Speaking of measurement possibilities, how can one really measure a CTV campaign?
Joshua: Depending on the tools used to attribute a campaign, there are a few different approaches marketers can take. These include using IP addresses, MAIDS (Mobile ad IDs), and other identifiers with device graphs such as LiveRamp and Tapad for tracking in real-time. These methods allow us to attribute a mobile device install from a CTV impression. However, there is still a probabilistic element to this type of attribution. Along with these methods, you could also try vanity URLs and QR codes, depending on your campaign goals.
What targeting capacities are there available to marketers trying out CTV?
Blair: For targeting the right audience with your CTV campaigns, there are two sources you can look into: second and third-party segments.
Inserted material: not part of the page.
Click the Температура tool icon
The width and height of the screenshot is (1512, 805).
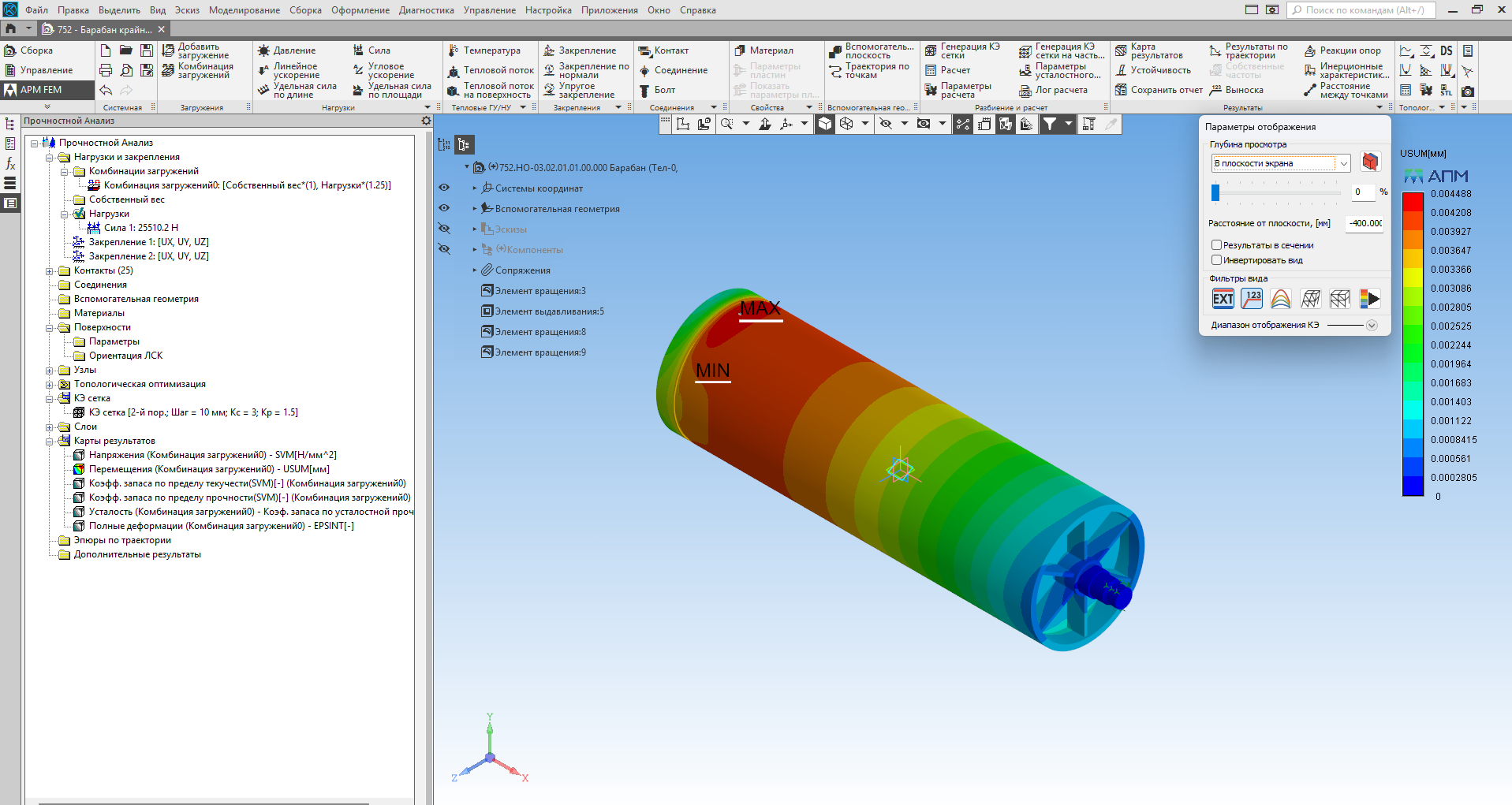click(x=454, y=50)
We can tap into user data from OTT partners like Roku or Samsung, or rely on third-party segments from data providers like Oracle and Acxiom. Second party data will share more demographic and viewership information, while third party data delves into the interests or intents of the target audience.
That’s interesting, but we also need to tackle retargeting. What’s the best approach for this?
Joshua: When it comes to retargeting, you can begin with activating your first-party data. For example, if you’re a gaming studio, this means onboarding lapsed users or users of other games to reach with a CTV campaign. Additionally, you can build an audience of users who were exposed to a CTV ad and retarget them via other channels like online video or display ads. For mapping this audience to a different platform, you would most likely require a partnership with a company like LiveRamp, which comes at an additional cost.